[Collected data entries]
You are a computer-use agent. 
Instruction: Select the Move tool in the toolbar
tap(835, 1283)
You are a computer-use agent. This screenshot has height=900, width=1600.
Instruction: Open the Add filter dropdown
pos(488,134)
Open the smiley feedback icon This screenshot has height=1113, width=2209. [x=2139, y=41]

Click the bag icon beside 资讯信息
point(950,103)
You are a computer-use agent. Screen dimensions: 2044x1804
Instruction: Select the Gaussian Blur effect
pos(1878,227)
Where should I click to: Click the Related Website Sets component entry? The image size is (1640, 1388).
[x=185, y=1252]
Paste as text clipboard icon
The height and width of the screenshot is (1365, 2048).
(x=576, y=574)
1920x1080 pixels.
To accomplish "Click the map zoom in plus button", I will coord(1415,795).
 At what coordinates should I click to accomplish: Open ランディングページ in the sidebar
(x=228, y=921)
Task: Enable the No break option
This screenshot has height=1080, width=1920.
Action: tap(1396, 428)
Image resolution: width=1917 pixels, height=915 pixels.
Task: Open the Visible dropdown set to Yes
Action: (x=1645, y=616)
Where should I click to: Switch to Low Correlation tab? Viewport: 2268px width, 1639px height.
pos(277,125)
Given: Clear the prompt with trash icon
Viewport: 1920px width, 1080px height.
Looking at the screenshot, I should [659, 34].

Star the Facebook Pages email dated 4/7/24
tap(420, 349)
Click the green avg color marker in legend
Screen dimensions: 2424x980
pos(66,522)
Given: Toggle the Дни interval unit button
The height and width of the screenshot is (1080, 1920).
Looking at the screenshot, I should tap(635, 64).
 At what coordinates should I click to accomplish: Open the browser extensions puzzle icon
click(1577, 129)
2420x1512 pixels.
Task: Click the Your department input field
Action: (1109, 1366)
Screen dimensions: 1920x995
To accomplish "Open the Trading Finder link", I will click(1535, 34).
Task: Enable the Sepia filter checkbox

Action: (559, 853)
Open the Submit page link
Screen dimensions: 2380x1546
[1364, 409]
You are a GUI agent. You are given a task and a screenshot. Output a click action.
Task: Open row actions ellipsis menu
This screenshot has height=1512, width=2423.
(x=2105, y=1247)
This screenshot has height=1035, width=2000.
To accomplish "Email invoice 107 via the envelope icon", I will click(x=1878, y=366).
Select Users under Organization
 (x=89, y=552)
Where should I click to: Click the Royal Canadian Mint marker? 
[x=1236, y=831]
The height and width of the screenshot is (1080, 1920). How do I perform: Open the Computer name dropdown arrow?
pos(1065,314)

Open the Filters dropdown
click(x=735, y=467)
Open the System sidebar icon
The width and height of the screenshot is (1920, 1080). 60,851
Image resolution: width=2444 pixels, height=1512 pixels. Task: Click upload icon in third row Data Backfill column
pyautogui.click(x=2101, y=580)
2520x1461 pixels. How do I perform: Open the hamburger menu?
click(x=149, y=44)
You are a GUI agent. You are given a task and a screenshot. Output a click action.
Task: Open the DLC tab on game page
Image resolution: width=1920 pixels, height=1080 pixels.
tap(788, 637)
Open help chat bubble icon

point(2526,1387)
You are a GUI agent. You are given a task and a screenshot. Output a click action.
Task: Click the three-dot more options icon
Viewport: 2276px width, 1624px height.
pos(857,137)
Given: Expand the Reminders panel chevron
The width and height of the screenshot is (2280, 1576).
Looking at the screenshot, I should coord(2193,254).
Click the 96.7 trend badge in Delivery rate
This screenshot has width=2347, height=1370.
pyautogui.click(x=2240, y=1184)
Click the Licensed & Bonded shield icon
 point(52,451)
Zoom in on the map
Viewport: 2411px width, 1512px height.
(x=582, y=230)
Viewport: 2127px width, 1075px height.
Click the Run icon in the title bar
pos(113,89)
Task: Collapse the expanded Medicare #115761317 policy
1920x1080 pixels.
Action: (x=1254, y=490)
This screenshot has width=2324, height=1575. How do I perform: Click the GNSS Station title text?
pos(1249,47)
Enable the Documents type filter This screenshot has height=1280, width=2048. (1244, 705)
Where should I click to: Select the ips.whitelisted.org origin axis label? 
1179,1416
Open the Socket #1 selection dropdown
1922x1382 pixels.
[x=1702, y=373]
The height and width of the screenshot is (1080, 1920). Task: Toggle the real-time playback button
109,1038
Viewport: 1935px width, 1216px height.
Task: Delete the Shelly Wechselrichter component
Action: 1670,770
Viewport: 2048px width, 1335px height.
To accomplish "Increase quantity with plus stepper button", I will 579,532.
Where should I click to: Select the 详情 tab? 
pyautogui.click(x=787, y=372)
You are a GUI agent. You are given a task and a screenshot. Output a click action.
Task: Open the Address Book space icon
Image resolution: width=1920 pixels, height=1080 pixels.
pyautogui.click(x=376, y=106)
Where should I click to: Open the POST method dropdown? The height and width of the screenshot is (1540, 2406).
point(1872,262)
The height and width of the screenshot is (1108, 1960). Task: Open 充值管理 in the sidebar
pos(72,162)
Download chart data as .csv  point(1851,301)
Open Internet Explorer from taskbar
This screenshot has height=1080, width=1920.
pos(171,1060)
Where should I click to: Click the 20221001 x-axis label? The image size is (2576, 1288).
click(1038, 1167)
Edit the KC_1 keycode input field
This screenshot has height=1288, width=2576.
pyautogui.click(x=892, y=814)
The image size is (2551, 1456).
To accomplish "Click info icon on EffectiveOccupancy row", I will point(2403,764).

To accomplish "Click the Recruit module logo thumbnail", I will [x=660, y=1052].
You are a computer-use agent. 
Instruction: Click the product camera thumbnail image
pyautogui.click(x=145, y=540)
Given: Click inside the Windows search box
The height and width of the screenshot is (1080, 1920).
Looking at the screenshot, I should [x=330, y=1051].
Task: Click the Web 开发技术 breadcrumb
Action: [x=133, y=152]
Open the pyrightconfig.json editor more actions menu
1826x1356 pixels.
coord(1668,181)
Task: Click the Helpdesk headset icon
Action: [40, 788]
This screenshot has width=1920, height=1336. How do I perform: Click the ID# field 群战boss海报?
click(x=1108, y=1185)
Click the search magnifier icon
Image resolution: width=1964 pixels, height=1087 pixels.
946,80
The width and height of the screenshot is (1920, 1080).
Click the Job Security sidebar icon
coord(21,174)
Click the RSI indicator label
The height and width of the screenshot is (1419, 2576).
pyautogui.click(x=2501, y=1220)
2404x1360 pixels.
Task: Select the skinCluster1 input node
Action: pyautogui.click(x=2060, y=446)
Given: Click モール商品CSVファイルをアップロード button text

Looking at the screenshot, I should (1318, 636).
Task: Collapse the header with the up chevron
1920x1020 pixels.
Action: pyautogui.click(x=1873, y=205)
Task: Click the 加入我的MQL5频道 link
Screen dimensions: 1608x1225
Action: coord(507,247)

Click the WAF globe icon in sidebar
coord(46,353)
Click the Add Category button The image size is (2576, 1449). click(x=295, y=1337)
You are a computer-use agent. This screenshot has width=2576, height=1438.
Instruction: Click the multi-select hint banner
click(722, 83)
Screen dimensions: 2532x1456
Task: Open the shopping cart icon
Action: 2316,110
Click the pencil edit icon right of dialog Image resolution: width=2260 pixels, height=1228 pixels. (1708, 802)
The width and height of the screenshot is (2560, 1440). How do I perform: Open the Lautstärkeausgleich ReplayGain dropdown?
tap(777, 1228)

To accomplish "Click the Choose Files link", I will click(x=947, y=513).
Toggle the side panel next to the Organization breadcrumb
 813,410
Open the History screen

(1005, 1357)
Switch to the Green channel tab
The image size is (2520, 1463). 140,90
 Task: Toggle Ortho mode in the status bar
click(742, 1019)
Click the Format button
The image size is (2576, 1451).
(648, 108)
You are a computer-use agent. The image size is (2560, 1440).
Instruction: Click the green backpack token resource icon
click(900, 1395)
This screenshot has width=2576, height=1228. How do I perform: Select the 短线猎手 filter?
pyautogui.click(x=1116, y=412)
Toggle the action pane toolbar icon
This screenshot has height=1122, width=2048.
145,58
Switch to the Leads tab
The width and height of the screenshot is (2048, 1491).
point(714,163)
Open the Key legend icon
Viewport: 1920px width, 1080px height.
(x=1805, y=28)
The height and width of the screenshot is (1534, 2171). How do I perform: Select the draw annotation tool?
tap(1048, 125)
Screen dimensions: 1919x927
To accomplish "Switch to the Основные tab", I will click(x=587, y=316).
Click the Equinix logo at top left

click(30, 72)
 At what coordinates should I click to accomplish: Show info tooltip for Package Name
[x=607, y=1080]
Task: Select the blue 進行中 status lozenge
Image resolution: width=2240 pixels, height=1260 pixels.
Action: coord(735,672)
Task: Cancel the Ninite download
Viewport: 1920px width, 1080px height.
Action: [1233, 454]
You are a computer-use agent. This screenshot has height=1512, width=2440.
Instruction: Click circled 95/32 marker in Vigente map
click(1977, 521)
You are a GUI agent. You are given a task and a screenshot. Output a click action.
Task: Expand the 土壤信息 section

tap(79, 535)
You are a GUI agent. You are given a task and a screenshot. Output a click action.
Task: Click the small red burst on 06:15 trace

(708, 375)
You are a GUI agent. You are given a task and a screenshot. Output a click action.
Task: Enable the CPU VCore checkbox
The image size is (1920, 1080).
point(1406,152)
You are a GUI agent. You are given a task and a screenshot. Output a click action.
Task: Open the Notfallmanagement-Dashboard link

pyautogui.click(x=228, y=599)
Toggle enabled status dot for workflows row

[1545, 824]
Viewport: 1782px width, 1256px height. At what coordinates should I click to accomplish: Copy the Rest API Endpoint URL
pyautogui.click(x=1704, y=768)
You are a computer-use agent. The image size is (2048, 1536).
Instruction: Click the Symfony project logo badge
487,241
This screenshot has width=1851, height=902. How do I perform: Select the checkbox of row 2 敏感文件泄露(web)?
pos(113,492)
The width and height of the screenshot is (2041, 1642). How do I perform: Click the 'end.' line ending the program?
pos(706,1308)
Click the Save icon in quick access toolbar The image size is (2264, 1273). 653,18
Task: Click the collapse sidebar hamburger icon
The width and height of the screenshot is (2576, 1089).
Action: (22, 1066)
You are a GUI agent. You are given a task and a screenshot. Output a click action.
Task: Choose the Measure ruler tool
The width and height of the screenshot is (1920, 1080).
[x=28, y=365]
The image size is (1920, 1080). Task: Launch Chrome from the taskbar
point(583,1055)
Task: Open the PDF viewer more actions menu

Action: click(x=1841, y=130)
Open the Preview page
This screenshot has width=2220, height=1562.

▸ ACTIVITY
The lines above from the one with "This screenshot has height=1512, width=2423." through the one with "Zoom in on the map" are to be duplicated exactly, ends included, with nothing added.

▸ ANSWER TO THIS PROBLEM
This screenshot has height=1512, width=2423.
(x=2105, y=1247)
This screenshot has height=1035, width=2000.
To accomplish "Email invoice 107 via the envelope icon", I will click(x=1878, y=366).
Select Users under Organization
 (x=89, y=552)
Where should I click to: Click the Royal Canadian Mint marker? 
[x=1236, y=831]
The height and width of the screenshot is (1080, 1920). How do I perform: Open the Computer name dropdown arrow?
pos(1065,314)

Open the Filters dropdown
click(x=735, y=467)
Open the System sidebar icon
The width and height of the screenshot is (1920, 1080). 60,851
Image resolution: width=2444 pixels, height=1512 pixels. Task: Click upload icon in third row Data Backfill column
pyautogui.click(x=2101, y=580)
2520x1461 pixels. How do I perform: Open the hamburger menu?
click(x=149, y=44)
You are a GUI agent. You are given a task and a screenshot. Output a click action.
Task: Open the DLC tab on game page
Image resolution: width=1920 pixels, height=1080 pixels.
tap(788, 637)
Open help chat bubble icon

point(2526,1387)
You are a GUI agent. You are given a task and a screenshot. Output a click action.
Task: Click the three-dot more options icon
Viewport: 2276px width, 1624px height.
pos(857,137)
Given: Expand the Reminders panel chevron
The width and height of the screenshot is (2280, 1576).
Looking at the screenshot, I should coord(2193,254).
Click the 96.7 trend badge in Delivery rate
This screenshot has width=2347, height=1370.
pyautogui.click(x=2240, y=1184)
Click the Licensed & Bonded shield icon
 point(52,451)
Zoom in on the map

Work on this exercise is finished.